下の写真は10月13日 23時25分に撮影したカラー画像と23時39分に撮影したIR850画像です。
この日もシーイングは悪かったのでカラーカメラで撮影した画像はボケボケですが、IRパスフィルターを通した画像はそれなりにシーイングの影響を軽減していることが分かります。



この2枚の写真をステライメージでLRGB合成します。ただし、そのままではIR850で撮影した画像をL画像として認識してくれないので、モノクロ画像に変換します。(見た目はすでにモノクロなので見た目は何も変わりません。)あとはLRGB合成コマンドで合成するだけです。完成した画像を比較したものが下記の写真です。


このLRGB画像は合成した直後の取って出しなので色調整などはしていない状態です。これを見るとウェーブレットや色味などの調整は、合成後をイメージして事前に行うのがいいと思いました。RGB画像は色目を強めてやや濃い目の眠たい感じの画像にして、モノクロ画像は階調重視にしてざらつき感をなくしたほうが良い結果になりそうです。

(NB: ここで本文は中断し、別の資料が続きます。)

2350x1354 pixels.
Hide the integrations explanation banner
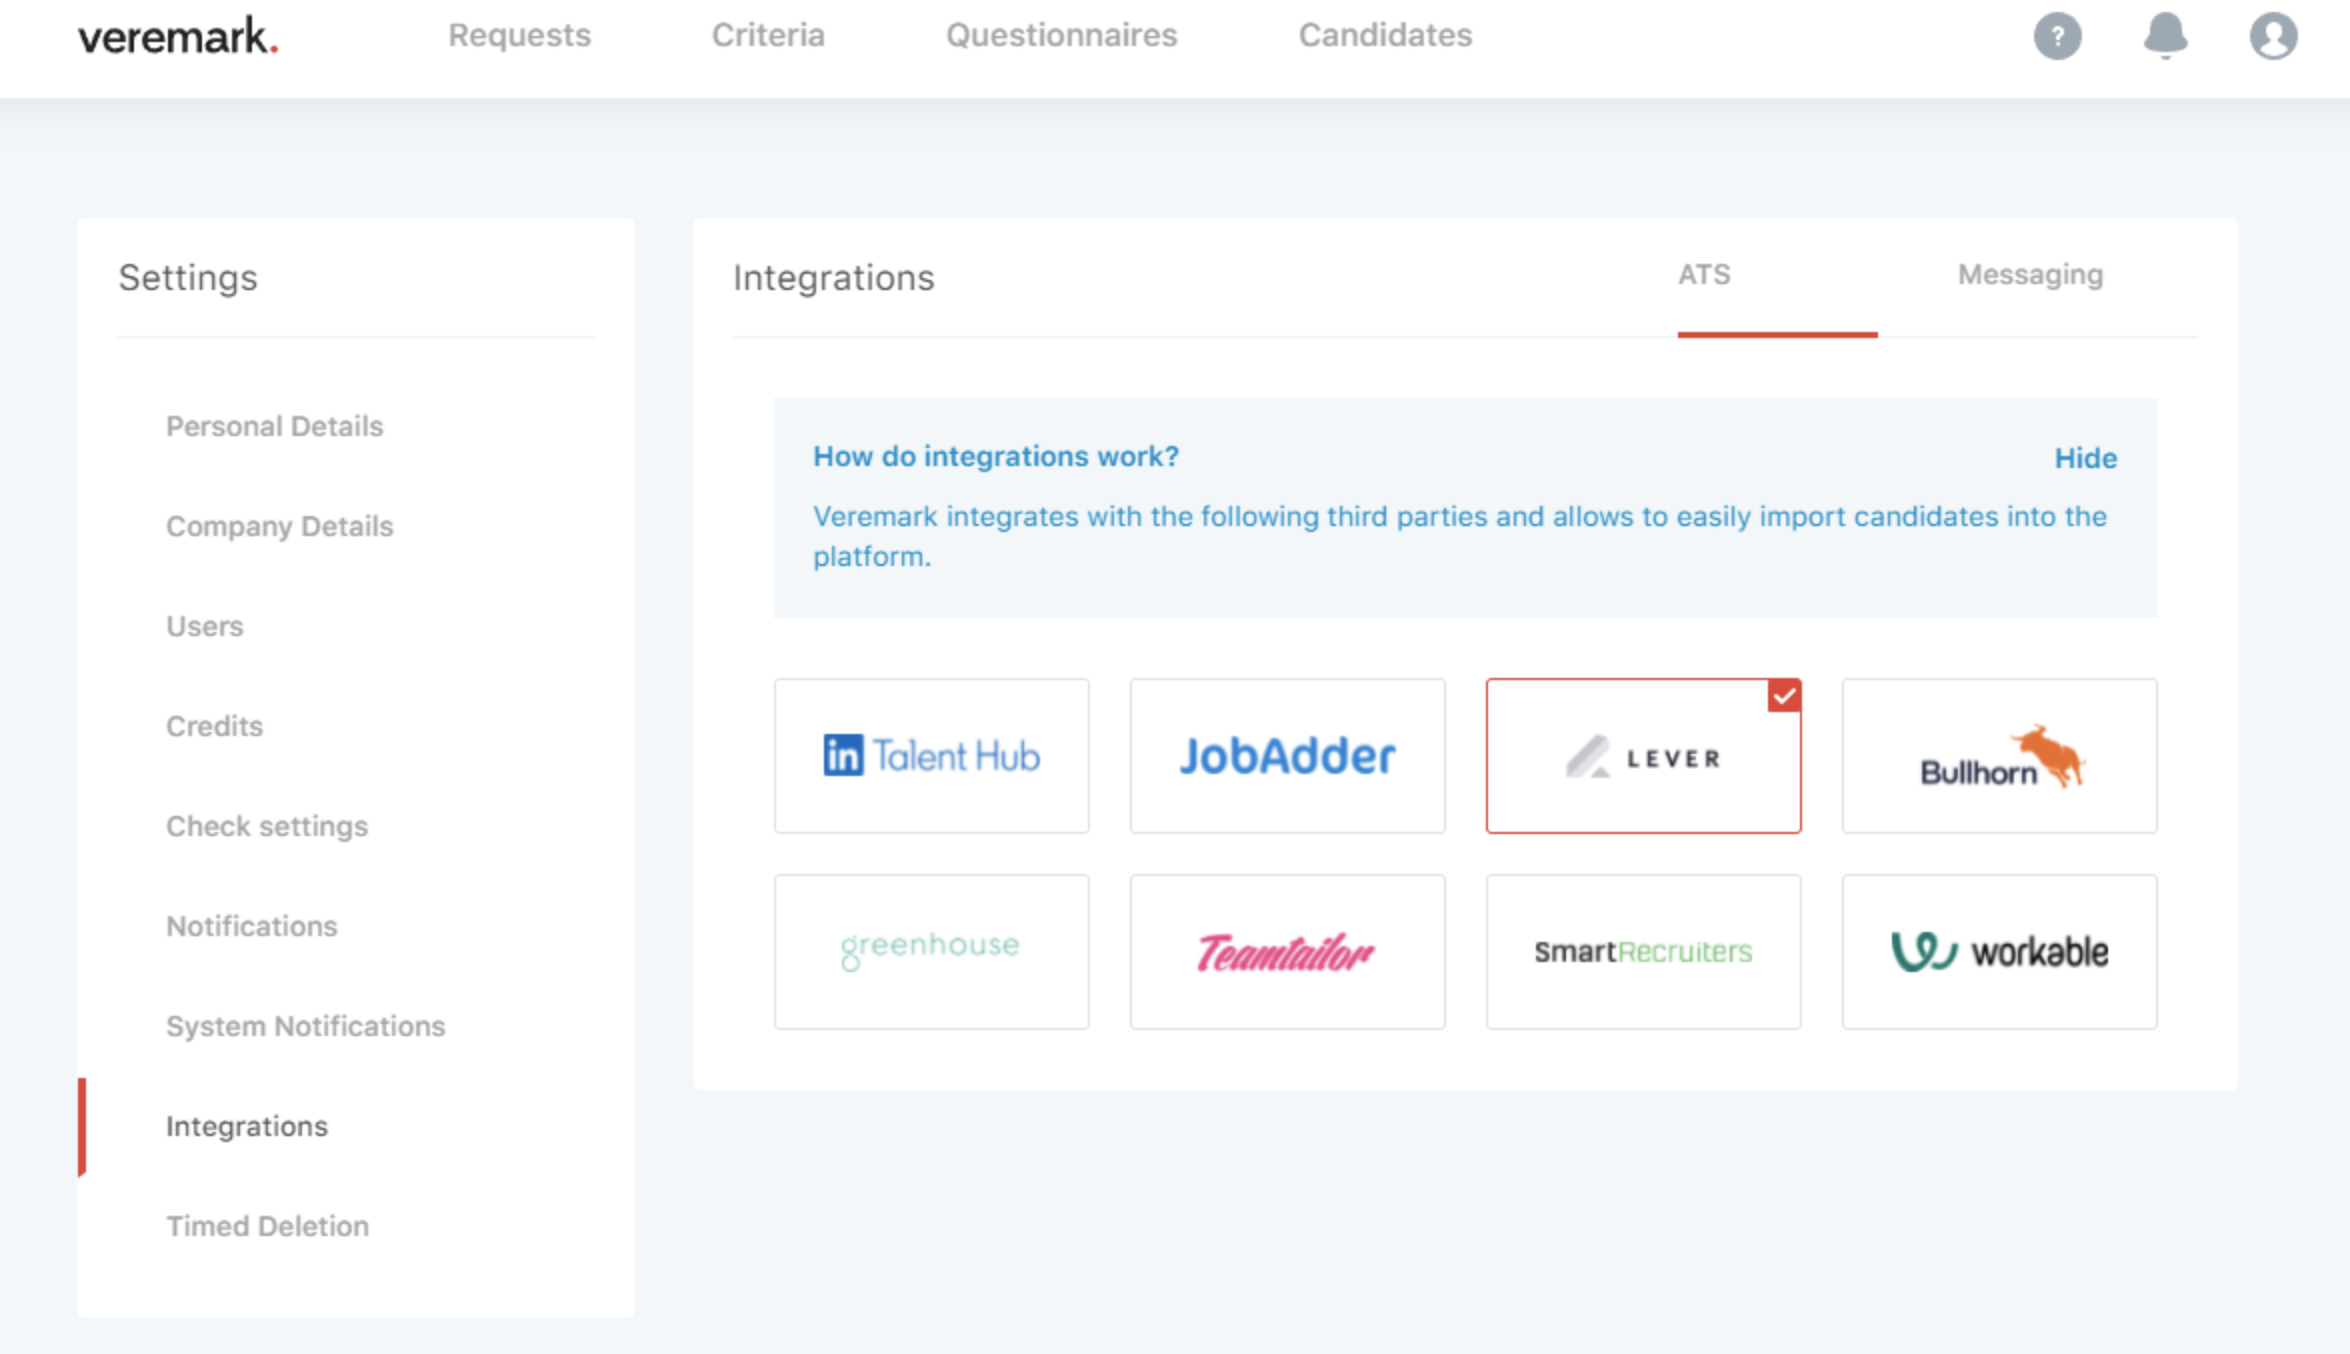tap(2085, 457)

下記写真はスタックするとき1.5倍にDorizzleしたものです。



こちらは合成F59まで拡大したもので、画像としては破綻しているものですが、LRGB合成をすると見られないこともないように思います。



上記写真はいずれもDe-rotationによる中央時刻合わせをしていない画像ですので、合成した写真にかなりのずれがあるはずです。カラー画像がかなりボケボケなので目立たない感じもしますが、時刻合わせと画像処理は今後の課題ですね。

今年の火星はまだまだ視直径が大きいので天気さえよければ観測は十分可能です。天気の具合をみながら撮影にチャレンジしてみることにしましょう。